The sheriff’s department in Chelan County, east of Seattle, figured it could use an armored vehicle to transport its SWAT team’s response to thorny situations, thereby erasing the fear of taking fire as they sped into active shooter or barricade incidents.
When they asked the feds for a military vehicle, the Pentagon insisted they take three of them — armored, tracked vehicles designed to carry a 107 millimeter mortar, but which had the weapons removed to make it more suitable for police use.
That was more than 14 years ago.
The sheriff’s office now wants to return the assault vehicles, which technically are still owned by the Pentagon. But shipping 10-ton trucks has proven to be a logistics nightmare, and the county may end up having to absorb the cost.
“We don’t care; we just want to get rid of them,” said Undersheriff John Wisemore. “We realized they weren’t as safe for what we were going to be using them for.”
He isn’t alone.
Tucson Police have garaged two 10-ton carriers that they got from the Pentagon in 1996. The pair of tracked assault vehicles were built to carry antitank defense missile systems but had the armaments removed.
He said the department had upgraded to a modern SWAT vehicle “that looks less like a tank. It looks like a bank truck,” he said.
Two decades after Congress authorized the Department of Defense to supply military equipment to local, state and federal agencies for “law enforcement activities,” police departments find themselves saddled with an array of outdated military hardware and accused of becoming militarized.
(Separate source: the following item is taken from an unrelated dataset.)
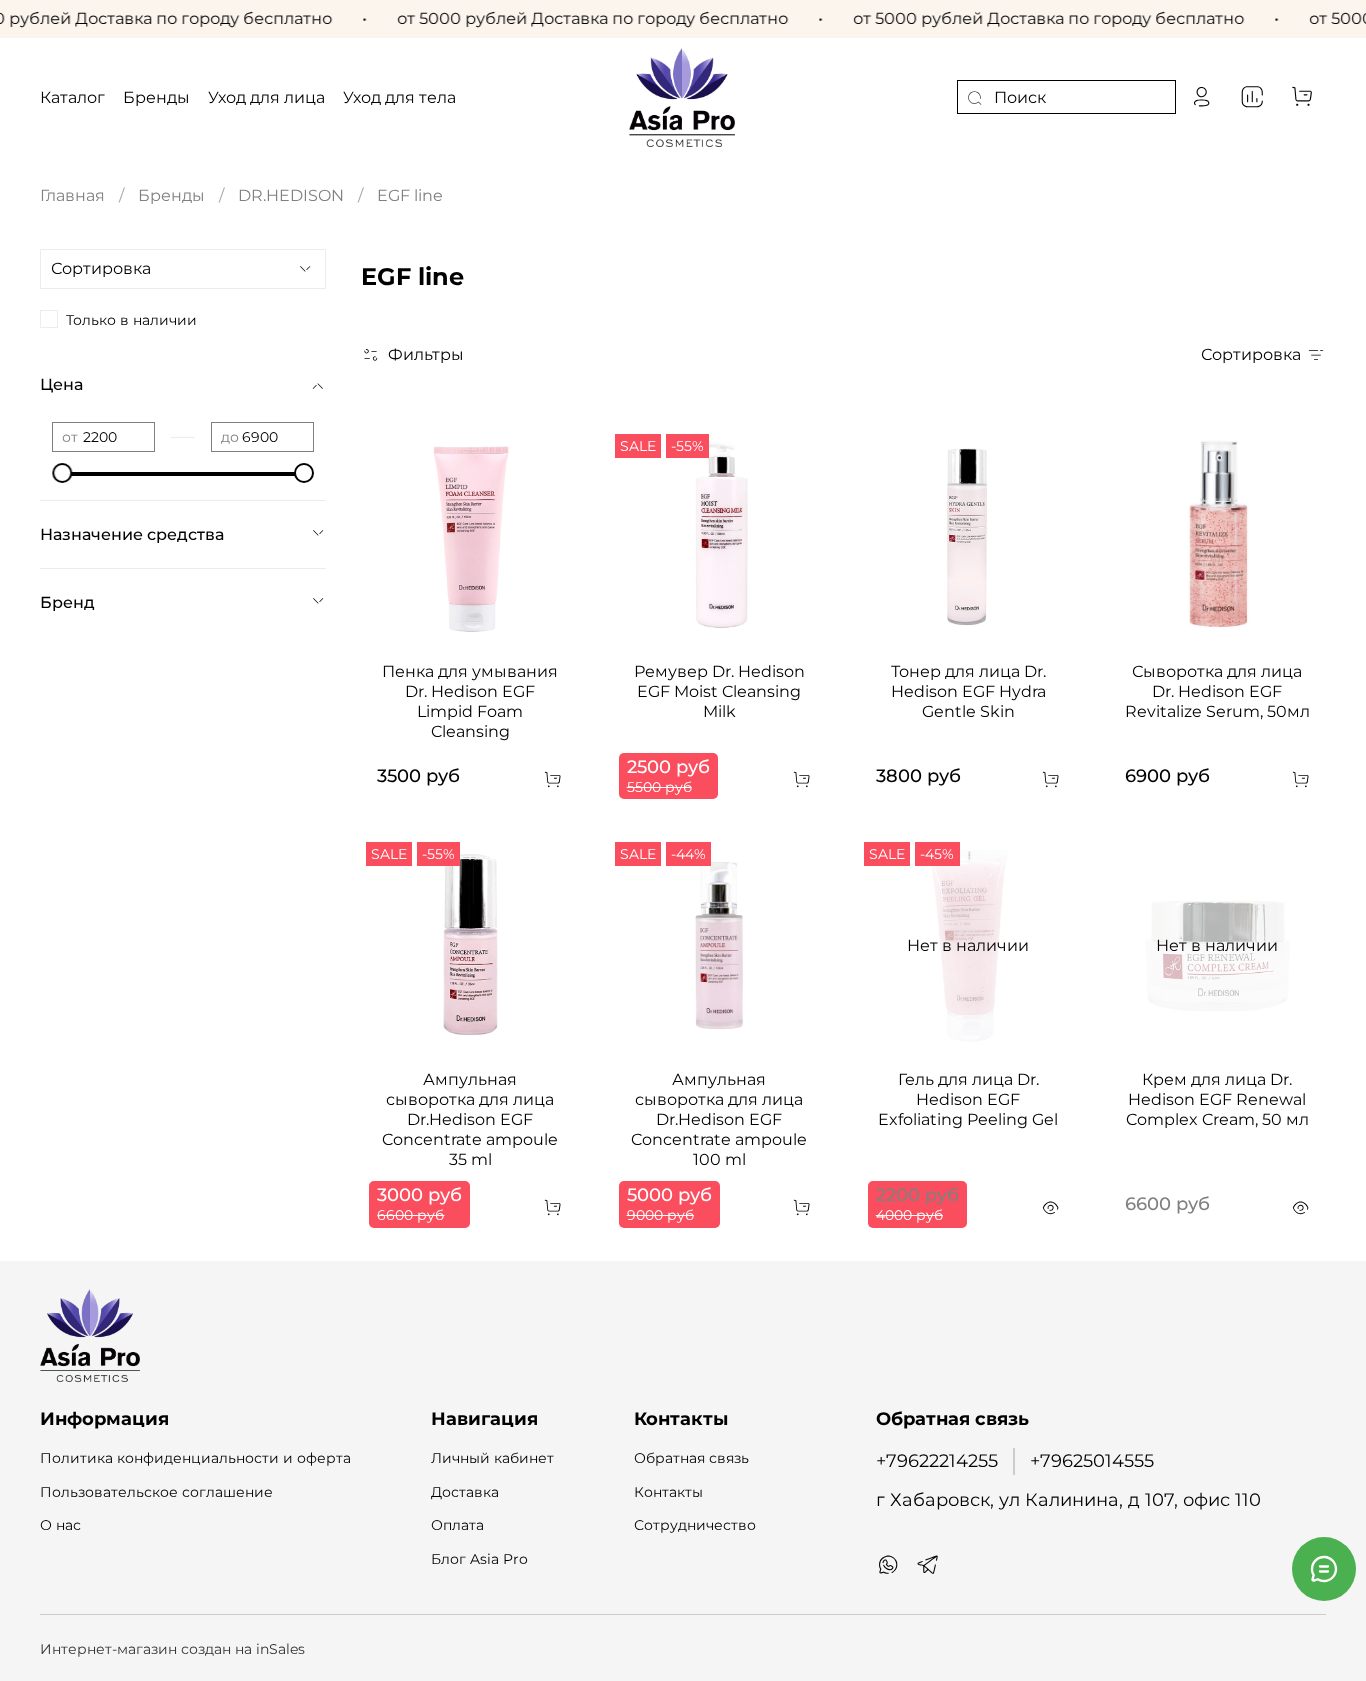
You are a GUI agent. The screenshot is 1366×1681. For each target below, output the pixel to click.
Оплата (457, 1525)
Now the Section 1033 transfer program is under intense scrutiny in the aftermath of this month’s standoffs between police and protesters in Ferguson, Missouri.
President Obama has ordered a White House review of the program, and lawmakers on Capitol Hill have introduced legislation to scale it back, ending transfer of what he called “aggressive military equipment” and insisting that everything that has been sent out be accounted for.
That accountability is lacking, at least for the public.
The Defense Department last week released a massive set of data detailing every transfer the Pentagon made to law enforcement agencies dating back to 1991. But the data only sparked new questions and confusion, because it didn’t list the agencies that were receiving the most lethal or intimidating military equipment.
A Washington Times investigation found a number of departments complaining about the heavy armored vehicles that have been transferred, finding them to be overkill for the jobs local law enforcement needs to do. But despite those hiccups, departments say they’re thrilled with the program as a whole, particularly because of the weapons that the officers and deputies say put them on even footing with the residents they are trying to protect.